Pour éviter l’attente aux toilettes pour femmes, une festivalière se munit d’un « pisse-debout » et utilise les urinoirs du festival Musilac, à Aix-les-Bains. La sécurité l’arrête et l’exclut du festival.

Pendant un festival, lorsqu’une femme a envie d’uriner, deux possibilités s’offrent à elle. Option 1 : subir la queue interminable pour les toilettes des femmes. Option 2 : utiliser un pisse-debout, une sorte d’entonnoir qui permet aux femmes d’uriner debout. C’est vers cette deuxième option que s’est tournée Julia, 27 ans, festivalière à Musilac, festival de musique organisé à Aix-les-bains du 9 au 12 juillet. Dans la soirée du 10 juillet, la jeune femme s’est rendue aux urinoirs et a dégainé son pisse-debout. Mais la sécurité l’a interrompue, pendant qu’elle était en train d’uriner, précise-t-elle, et l’a exclue du festival.
Des urinoirs interdits aux femmes
Abasourdie par ce qui lui est arrivée, la festivalière partage son témoignage sur Reddit. « J’ai vécu une situation assez surréaliste ce week-end au festival Musilac à Aix les bains, et je ne sais pas trop si ce que j’ai subi est légal ou pas », confie-t-elle. Elle poursuit : « Le festival en question avait des urinoirs collectifs extérieurs, clairement conçus pour les personnes ayant un pénis. J’avais sur moi un dispositif pisse-debout qui me permet d’utiliser ce genre de toilettes sans m’exposer ni me mettre dans une position inconfortable ou dangereuse. J’ai donc utilisé un urinoir, discrètement, sans me déshabiller ni faire quoi que ce soit d’inapproprié ».
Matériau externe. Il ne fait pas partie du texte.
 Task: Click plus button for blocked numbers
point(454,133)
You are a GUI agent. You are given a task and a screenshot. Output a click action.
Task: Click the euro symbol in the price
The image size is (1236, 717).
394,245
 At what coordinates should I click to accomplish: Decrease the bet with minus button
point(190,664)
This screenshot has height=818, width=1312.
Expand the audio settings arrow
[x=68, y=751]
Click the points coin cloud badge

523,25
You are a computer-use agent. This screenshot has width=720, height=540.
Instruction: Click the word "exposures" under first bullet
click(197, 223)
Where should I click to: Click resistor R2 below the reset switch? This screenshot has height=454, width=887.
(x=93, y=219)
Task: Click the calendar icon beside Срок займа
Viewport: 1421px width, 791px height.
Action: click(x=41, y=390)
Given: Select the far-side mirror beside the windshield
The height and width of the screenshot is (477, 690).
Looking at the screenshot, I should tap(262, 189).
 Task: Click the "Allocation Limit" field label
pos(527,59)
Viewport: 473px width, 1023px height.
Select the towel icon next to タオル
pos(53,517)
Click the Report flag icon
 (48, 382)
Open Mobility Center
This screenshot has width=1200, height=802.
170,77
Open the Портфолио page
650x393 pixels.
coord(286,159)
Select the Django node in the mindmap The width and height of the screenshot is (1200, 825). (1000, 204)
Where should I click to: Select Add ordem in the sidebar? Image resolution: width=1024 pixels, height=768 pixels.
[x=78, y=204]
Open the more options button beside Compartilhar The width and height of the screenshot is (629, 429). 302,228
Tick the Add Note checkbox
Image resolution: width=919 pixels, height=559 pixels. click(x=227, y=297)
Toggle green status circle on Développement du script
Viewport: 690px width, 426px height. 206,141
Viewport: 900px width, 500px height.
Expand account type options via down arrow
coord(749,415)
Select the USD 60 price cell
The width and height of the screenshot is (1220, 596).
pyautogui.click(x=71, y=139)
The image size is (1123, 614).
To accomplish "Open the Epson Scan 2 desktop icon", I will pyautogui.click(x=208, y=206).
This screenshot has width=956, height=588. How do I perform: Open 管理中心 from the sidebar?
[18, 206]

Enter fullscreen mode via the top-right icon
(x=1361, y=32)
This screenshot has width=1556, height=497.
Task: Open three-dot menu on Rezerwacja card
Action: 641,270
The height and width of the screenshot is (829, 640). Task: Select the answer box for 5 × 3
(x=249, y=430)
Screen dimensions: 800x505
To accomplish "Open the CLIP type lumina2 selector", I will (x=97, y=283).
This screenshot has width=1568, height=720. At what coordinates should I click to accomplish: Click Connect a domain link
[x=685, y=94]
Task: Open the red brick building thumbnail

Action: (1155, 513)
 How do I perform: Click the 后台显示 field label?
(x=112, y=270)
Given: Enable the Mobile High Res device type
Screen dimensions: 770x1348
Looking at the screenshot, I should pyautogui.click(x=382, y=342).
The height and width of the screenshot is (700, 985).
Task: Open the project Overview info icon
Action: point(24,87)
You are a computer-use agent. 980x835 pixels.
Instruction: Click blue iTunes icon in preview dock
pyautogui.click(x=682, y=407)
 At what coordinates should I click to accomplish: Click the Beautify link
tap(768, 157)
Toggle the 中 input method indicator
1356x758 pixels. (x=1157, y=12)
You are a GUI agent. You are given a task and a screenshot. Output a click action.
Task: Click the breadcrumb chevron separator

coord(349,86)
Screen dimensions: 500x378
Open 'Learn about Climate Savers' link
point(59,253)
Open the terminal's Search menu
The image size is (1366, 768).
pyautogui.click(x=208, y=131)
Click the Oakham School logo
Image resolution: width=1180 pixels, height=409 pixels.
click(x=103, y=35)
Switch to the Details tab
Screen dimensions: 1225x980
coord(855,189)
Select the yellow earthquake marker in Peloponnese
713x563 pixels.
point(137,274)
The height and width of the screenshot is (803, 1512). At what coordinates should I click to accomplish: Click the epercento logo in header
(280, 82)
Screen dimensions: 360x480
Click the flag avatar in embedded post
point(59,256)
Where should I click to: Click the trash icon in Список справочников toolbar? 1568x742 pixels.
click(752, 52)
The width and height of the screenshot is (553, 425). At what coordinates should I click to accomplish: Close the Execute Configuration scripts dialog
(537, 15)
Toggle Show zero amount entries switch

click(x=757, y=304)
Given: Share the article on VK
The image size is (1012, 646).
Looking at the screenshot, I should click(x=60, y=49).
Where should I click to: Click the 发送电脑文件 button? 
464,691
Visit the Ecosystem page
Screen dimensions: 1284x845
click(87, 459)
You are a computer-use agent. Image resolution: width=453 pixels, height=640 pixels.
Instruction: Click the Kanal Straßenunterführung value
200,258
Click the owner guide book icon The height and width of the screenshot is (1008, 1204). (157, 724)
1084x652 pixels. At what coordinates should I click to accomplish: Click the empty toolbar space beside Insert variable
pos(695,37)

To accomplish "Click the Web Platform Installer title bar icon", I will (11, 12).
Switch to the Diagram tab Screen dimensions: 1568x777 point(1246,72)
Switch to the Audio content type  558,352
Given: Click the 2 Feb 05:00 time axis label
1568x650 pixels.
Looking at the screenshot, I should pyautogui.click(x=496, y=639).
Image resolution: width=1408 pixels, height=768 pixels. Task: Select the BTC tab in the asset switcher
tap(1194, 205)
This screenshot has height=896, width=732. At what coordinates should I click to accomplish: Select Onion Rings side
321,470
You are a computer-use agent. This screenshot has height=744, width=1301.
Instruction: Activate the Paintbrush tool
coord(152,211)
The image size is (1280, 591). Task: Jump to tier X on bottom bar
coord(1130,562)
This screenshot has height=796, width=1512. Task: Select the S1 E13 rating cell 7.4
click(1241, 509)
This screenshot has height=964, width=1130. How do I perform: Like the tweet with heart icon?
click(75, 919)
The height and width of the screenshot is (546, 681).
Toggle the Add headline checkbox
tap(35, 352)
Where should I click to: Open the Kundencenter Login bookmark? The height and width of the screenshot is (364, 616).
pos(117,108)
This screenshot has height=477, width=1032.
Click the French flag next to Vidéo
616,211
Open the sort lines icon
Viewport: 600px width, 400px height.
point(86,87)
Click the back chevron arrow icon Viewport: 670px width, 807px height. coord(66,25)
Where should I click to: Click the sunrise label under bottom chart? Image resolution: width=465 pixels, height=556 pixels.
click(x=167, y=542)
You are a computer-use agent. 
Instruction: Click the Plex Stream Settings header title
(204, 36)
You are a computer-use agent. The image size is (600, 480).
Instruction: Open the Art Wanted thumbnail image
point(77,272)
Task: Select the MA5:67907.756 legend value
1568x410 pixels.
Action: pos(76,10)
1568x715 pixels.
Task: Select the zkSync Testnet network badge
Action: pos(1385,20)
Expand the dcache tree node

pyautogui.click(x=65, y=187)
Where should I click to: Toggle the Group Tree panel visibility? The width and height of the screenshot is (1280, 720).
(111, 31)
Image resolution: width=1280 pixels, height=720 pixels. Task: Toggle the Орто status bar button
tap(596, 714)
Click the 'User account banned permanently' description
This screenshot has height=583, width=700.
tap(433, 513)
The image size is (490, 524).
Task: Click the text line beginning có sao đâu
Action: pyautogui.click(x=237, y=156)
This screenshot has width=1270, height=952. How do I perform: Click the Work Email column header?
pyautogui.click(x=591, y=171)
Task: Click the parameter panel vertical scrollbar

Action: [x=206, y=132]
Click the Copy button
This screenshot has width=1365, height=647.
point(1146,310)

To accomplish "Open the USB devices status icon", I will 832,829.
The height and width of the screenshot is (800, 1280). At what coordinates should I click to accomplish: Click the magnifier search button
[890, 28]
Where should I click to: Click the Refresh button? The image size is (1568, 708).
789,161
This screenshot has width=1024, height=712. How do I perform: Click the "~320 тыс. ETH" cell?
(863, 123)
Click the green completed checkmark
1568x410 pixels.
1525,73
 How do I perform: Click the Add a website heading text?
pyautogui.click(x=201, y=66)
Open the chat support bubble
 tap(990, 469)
Pourtant, des agents de sécurité viennent l’interpeller. « Ils m’ont demandé de quitter les lieux en prétendant que c’était “interdit” pour une femme d’utiliser ce type de toilettes », rapporte-t-elle. Pourtant, ce soir-là, elle n’était pas la seule femmes à utiliser les urinoirs, témoigne-t-elle auprès du service Checknews du journal Libération.
La révolution du « pisse-debout »
Encore trop méconnu, le « pisse-debout » est une invention qui permet à toutes les personnes n’ayant pas de pénis d’uriner debout grâce à un système d’entonnoir. Une véritable révolution qui évite de faire l’équilibriste au-dessus d’une cuvette salle ou encore de subir le temps d’attente pour accéder aux toilettes des femmes. « J’avais pris mon pisse-debout parce que je connais Musilac, c’est toujours une galère, avec une queue astronomiquement longue pour accéder aux toilettes, précise Julia.
Deux chercheurs belges de l’université de Gand, Kurt Van Hautegem et Wouter Rogiest, ont fait l’expérience. Sur une surface égale, les urinoirs prennent moins de place que des toilettes, ce qui permet de faire rentrer 20 à 30% de toilettes supplémentaires selon les chercheurs. Ils ont donc installé 12 toilettes pour hommes (deux cabinets fermés et 10 urinoirs) contre 10 toilettes pour femmes. Résultat : les femmes attendent en moyenne 6,19 minutes contre 11 secondes pour les hommes. Le pisse-debout se présente alors comme une véritable révolution !
Les festivals doivent s’adapter aux festivalières
Après l’incident, et surtout sa médiatisation, les organisateurs de Musilac ont présenté des excuses à Julia et lui ont proposé le remboursement de son billet, comme elle l’explique à plusieurs médias. Mais la jeune femme reste indignée de ce qui lui est arrivé : « Le problème c’est qu’ils ne m’ont pas contactée tout de suite. J’ai eu un retour après avoir publié mon témoignage sur Reddit et après avoir échangé avec des journalistes. Alors que j’avais immédiatement écrit au festival. »
Alors que les femmes cherchent leur juste place dans les festivals, sur scène comme dans le public, cet incident est encore la preuve que l’espace public n’est pas pensé pour les femmes, voire il leur est hostile. Mais quelques festivals montrent qu’une alternative est possible. En 2019, le festival We Love Green avait installé des urinoirs spécifiquement pour les femmes. Même dispositif à Marsatac, à Marseille. Autre progrès : aux Eurockéennes, festival de musique organisé à Belfort, un stand de prévention distribue des « pisse-debout ».